On Fri, 2009-07-24 at 09:27 -0400, Ross Walker wrote:
On Jul 24, 2009, at 3:28 AM, Coert Waagmeester <lgroups@waagmeester.co.za
wrote:
On Fri, 2009-07-24 at 10:21 +0400, Roman Savelyev wrote:
- You are hit by Nagel alghoritm (slow TCP response). You can
build DRBD 8.3. In 8.3 "TCP_NODELAY" and "QUICK_RESPONSE" implemented in place. 2. You are hit by DRBD protocol. In most cases, "B" is enought. 3. You are hit by triple barriers. In most cases you are need only one of "barrier, flush, drain" - see documentation, it depens on type of storage hardware.
I have googled the triple barriers thing but cant find that much information.
Would it help if I used IPv6 instead of IPv4?
Triple barriers wouldn't affect you as this is on top of LVM and LVM doesn't support barriers, so it acts like a filter for them. Not good, but that's the state of things.
I would have run the dd tests locally and not with netcat, the idea is to take the network out of the picture.
I have run the dd again locally.
It writes to an LVM volume on top of Software RAID 1 mounted in dom0: # dd if=/dev/zero of=/mnt/data/1gig.file oflag=direct bs=1M count=1000 1000+0 records in 1000+0 records out 1048576000 bytes (1.0 GB) copied, 24.3603 seconds, 43.0 MB/s
Given the tests though it looks like the disks have their write caches disabled which cripples them, but with LVM filtering barriers, it's the safest configuration.

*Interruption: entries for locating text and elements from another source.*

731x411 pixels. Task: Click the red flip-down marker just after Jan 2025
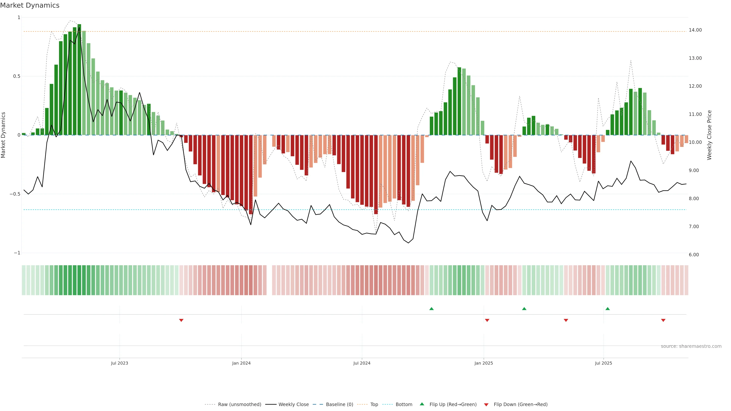tap(487, 320)
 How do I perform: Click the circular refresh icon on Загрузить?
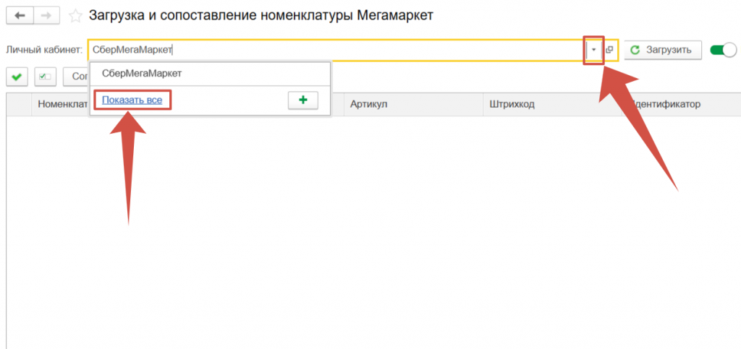point(635,50)
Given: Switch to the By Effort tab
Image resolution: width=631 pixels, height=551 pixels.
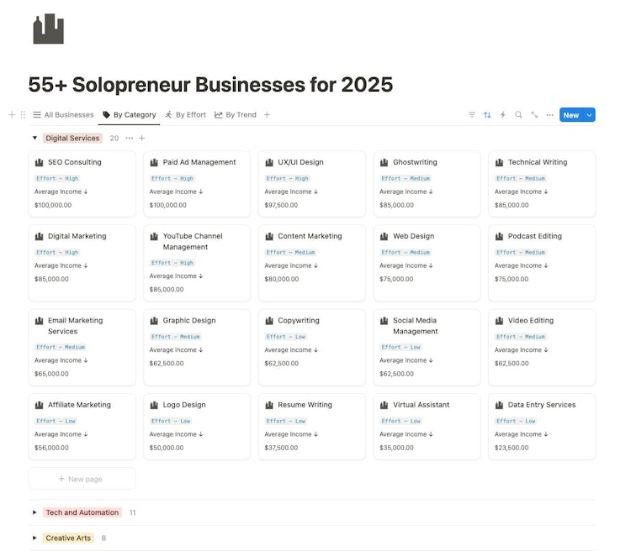Looking at the screenshot, I should point(186,115).
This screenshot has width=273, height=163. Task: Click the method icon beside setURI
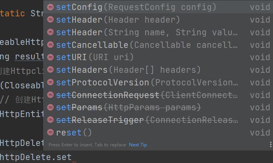[51, 58]
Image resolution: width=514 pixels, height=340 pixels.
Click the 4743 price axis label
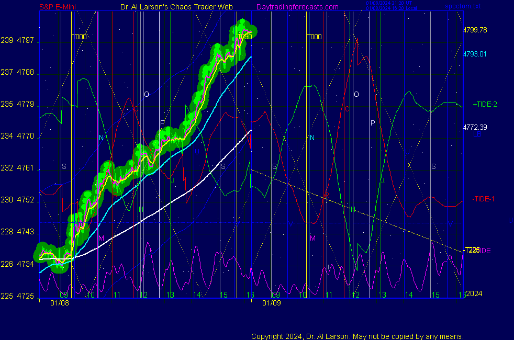25,232
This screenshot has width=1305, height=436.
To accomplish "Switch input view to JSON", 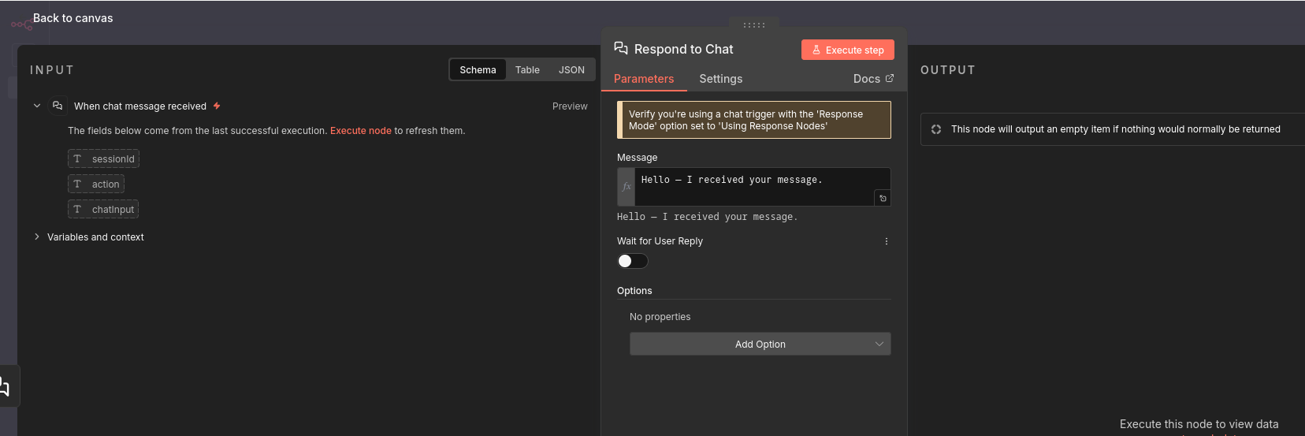I will (x=571, y=70).
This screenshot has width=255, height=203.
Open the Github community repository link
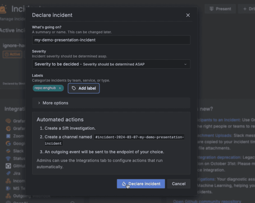pos(207,201)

The way to get fast and safe is to use partitions instead of logical volumes. If you need more then 4 then use GPT partition table which allows up to 256 I believe. Then you can enable the disk caches as drbd will issue barrier writes to assure consistency (hmmm maybe the barrier problem is with devmapper which means software RAID will be a problem too? Need to check that).
I am reading up on GPT, and that seems like a viable option. Will keep you posted.
Most googles point to software raid 1 supporting barriers. not too sure though.
Or
Invest in a HW RAID card with NVRAM cache that will negate the need for barrier writes from the OS as the controller will issue them async from cache allowing I/O to continue flowing. This really is the safest method.
This is not going to be easy.... The servers we use are 1U rackmount, and the single available PCI-express port is used up on both servers by a quad gigabit network card.
-Ross
Thanks for all the valuable tips so far, I will keep you posted.